Louie Freeman-Bassett explains why Everyman and Picturehouse should be collaborating, not competing, to keep the torch lit for film in the capital.

It’s a good time to be a film fan in north London. Earlier this year cinema chain Everyman added their own brand of luxury to the local cinema scene with the purchase of Odeon cinemas in Barnet and Muswell Hill.

Picturehouse also added to their collection with a new cinema in Crouch End, to go with their plush new flagship Picturehouse Central.

Everyman has inherited two architectural beauties with both buildings being Grade II listed for their ‘30s modernist design.

Muswell Hill had come to look and feel particularly shabby under Odeon’s ownership and will no doubt undergo a revival in the capable hands of Everyman with their eye for bold and brilliant interiors. Picturehouse meanwhile open the doors in late November to a new four screen cinema in Crouch End, a few doors down from much loved independent The ArtHouse, which has built a loyal fan base. The newcomer also has the ability to screen 35mm film – an important touch, which will not go unnoticed.

These cinemas join a rich and thriving scene that includes the flourishing century old Phoenix in East Finchley with the brilliantly programmed Rio in Dalston. These are flanked by a bustle of societies, clubs and curators in the area; like the celluloid guardians Cigarette Burns, short film pioneers Kino London, and more locally the Highgate Film Society.

It’s a decent list that feels good to reel off, but it’s, frankly a bit contrived to mention them all in the same ‘independent’ breath.

Despite both claiming the title, Everyman is run under Everyman Media Group PLC which had a 2014 revenue of £14m and its recent purchases funded by investors like the Lewis Trust Group – owners of River Island.

Picturehouse, more famously, was bought by Cineworld in 2012 for £47.3m, reportedly making its MD a multimillionaire in the process and offering the ability to buy more sites and expand.

Not that there can be much objection when they are running enormously popular successful cinema chains providing a consistent and reliable conduit for original filmmaking in the UK. But the space they occupy is somewhere in between the genuinely community focused independent cinemas and the multiplex leviathans.

It stretches the word ‘independent’ when you’re owned by Europe’s second largest cinema chain, with revenues exceeding £600m (as of 2014) and over 1,858 screens. You can’t have your caramelised, crushed black pepper and sea salt popcorn and eat it too.

The coming of the Crouch End Picturehouse in November will be interesting to see how this middle ground is negotiated: can these luxury middleweights coexist with their smaller, less muscular neighbours? The Picturehouse in question will be literally two doors down from the comparatively diminutive ArtHouse. Speaking to The Guardian earlier this year, its owner was bullish, saying that it is Picturehouse who’d falter: “We’ve got so much community support,” he said, “I don’t see how they’re going to survive.”
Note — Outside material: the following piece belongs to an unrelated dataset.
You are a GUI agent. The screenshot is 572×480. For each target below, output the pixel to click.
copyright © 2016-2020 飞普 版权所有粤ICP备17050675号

Most cinema fans wouldn’t want either to go under. Picturehouse might have lost fans with their sale and the protests over living wage, but not only are their cinemas almost always pristine and well programmed, they do important work for a sector that is generally unseen. Working with various independents, for example, in helping them to get films from distributors at lower rates than they’d be able to themselves.

Picturehouse and Everyman, then, will of course be welcome jewels in north London’s cinematic crown. It is simply hoped that this collaborative spirit prevails over pure competition. That diversity remains valued. Entertaining, progressive film remains the end and not the means.